Every single person wants to play the game. Playing means making your own choices, not following someone else's suggestion.
Again, any developer I've seen say something to this effect ends up delivering a game full of false choices. I would not be surprised if someone dragged up an interview in which Shaffer says exactly what you say in this quote.
 
You continue to conflate a gaming community with "hive-minded solution(s)."

No, I'm not. I am well aware that a community does not need to mean hive-mind solutions. I am here, in this community, despite stating I hate hive-mind solutions, am I not?

The person I was responding to originally (may have been you, I've forgotten) said they lamented the loss of the community because they loved the hive-minded solutions. I was merely countering that.

Are you simply so used to games of such simplicity that they cannot support a larger discussion of strategy beyond a single "correct path?"

Calm down there sir. My point has nothing to do with this.

Discussion of strategy is absolutely fine. Having something worth talking about is great. I have no problem with this.

My point was simply countering whoever said they will be quickly bored because they will read all the discussion. That the game is inherently bad because it cannot have infinite discussion.

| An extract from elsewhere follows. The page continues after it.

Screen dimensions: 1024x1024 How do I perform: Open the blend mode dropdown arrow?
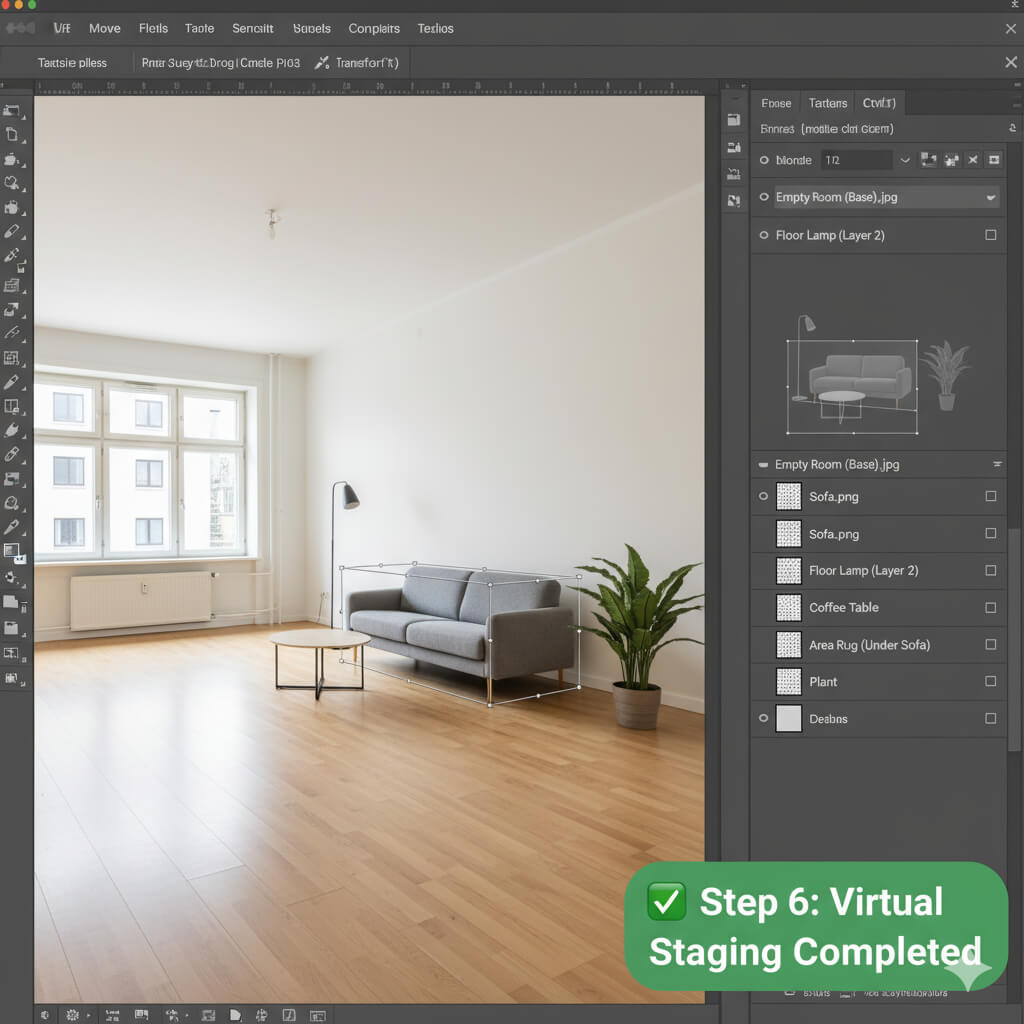905,160
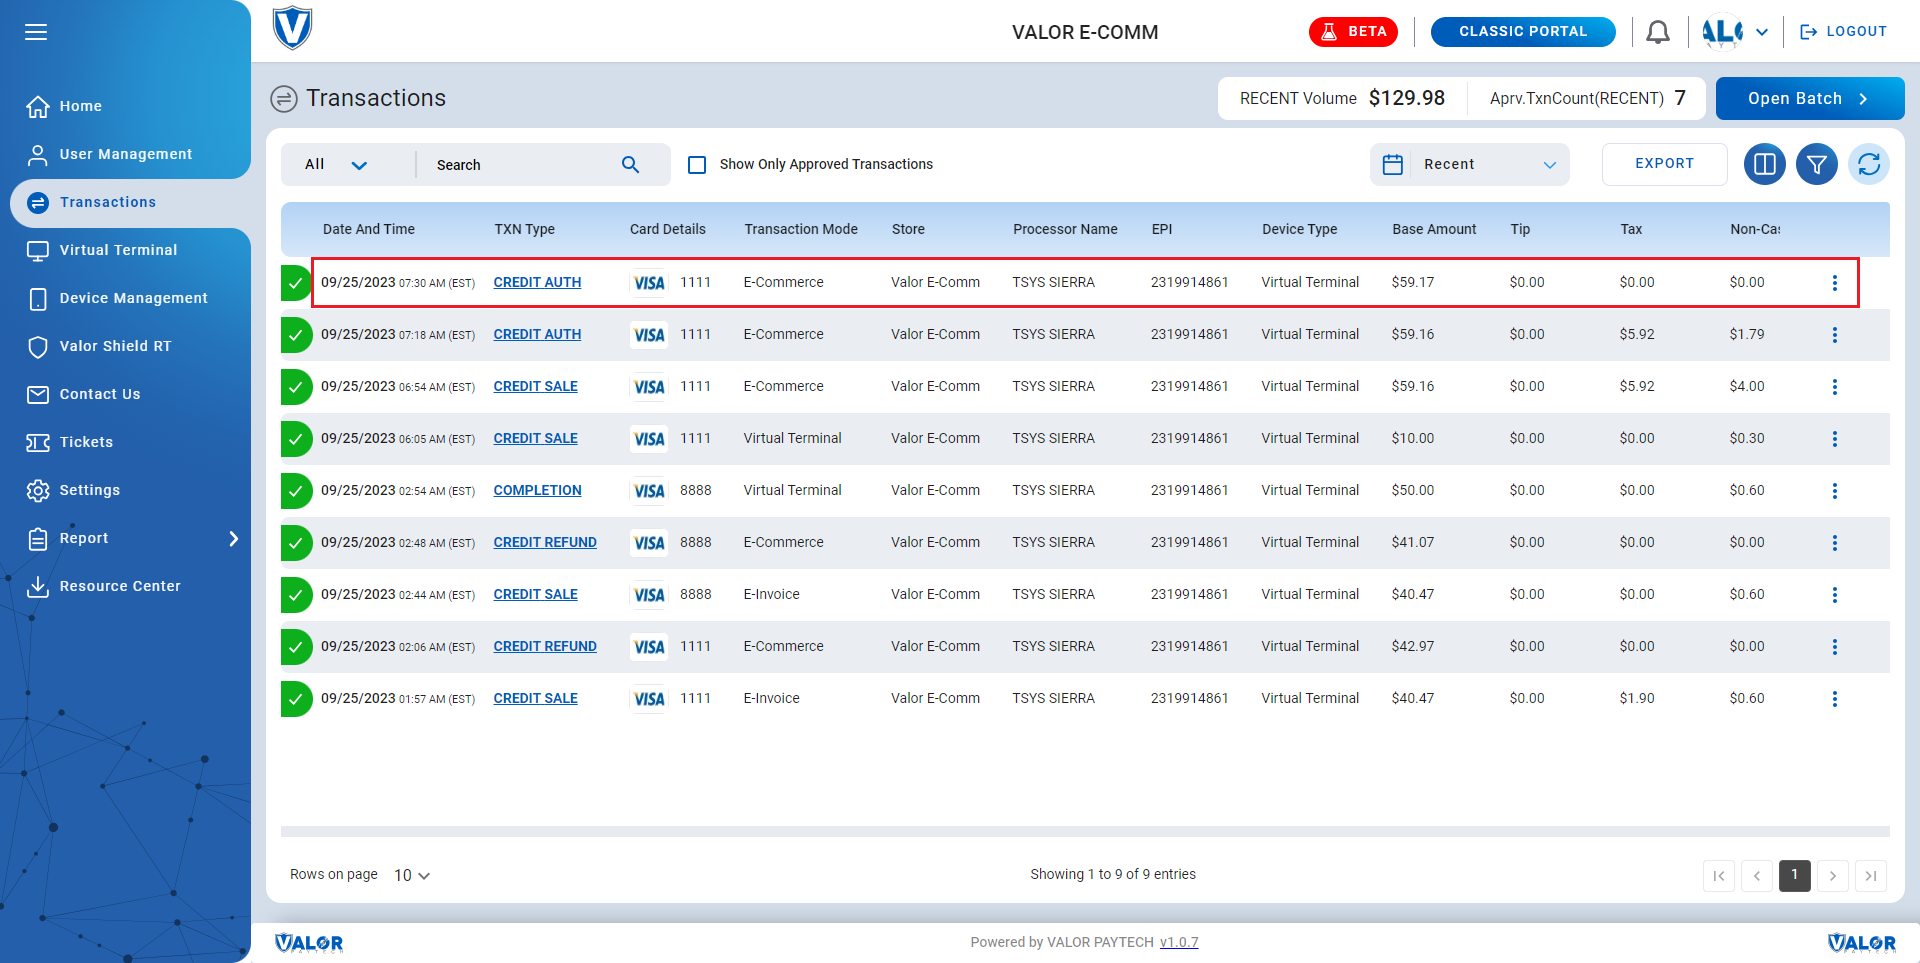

Something will be optimal. It may not be simple, but something will be optimal. It may not always be optimal, and sometimes something else will be instead. But discovering what is optimal is a big part of a strategy game. If we discuss it, we are letting other people play parts of it for us, so that in exchange we get to play deeper earlier. We get to explore closer to the true optimal strategy sooner.

That is a different game all on its own. And I can enjoy the game just fine, taking my own time to reach its strategic depth.


That's the way the cookie crumbles? More like, that's exactly when the "hive-mind" manifests. There's only one good option; hive mind works well with that. Hive mind eats false choices for breakfast.

I'm not sure what your point is. Yes, duh? Why does that make my point wrong? I said "thats the way the cookie crumbles" because that's an inherent part of making a game system that has some choices be more right and some choices be more wrong. One of those has to be most right. That's just how math works. Most choices will be in the middle, or as you say, "false". That's just how math works.

"Meaningful choices" is just marketing jargon. I understand you have a definition in mind, but in my experience any developer promising "meaningful choices" is only going to deliver false choices. If they need to make "meaningful choices" a marketing or development point, it's because the design doesn't inherently generate any of the genuinely meaningful choices you reference.

Again, any developer I've seen say something to this effect ends up delivering a game full of false choices. I would not be surprised if someone dragged up an interview in which Shaffer says exactly what you say in this quote.

Because that's how math works. If you have some higher enlightenment here that I'm not seeing, please explain the magical method by which you can have a spectrum of choices without having extremes that are the most right/wrong and an area in the middle which seems pointless.

The game is about figuring out which are which. Every game is solvable, every game has a skill cap. The question is, how deep can you go before you reach that point?

Hive-minding makes you reach that point faster. If you enjoy that, go ahead. But if your complaint is that the game isn't deep enough for you, you could start by *not* participating in the hive-mind. You'll play the same game, but it will last you longer before you solve it. That's all I was saying.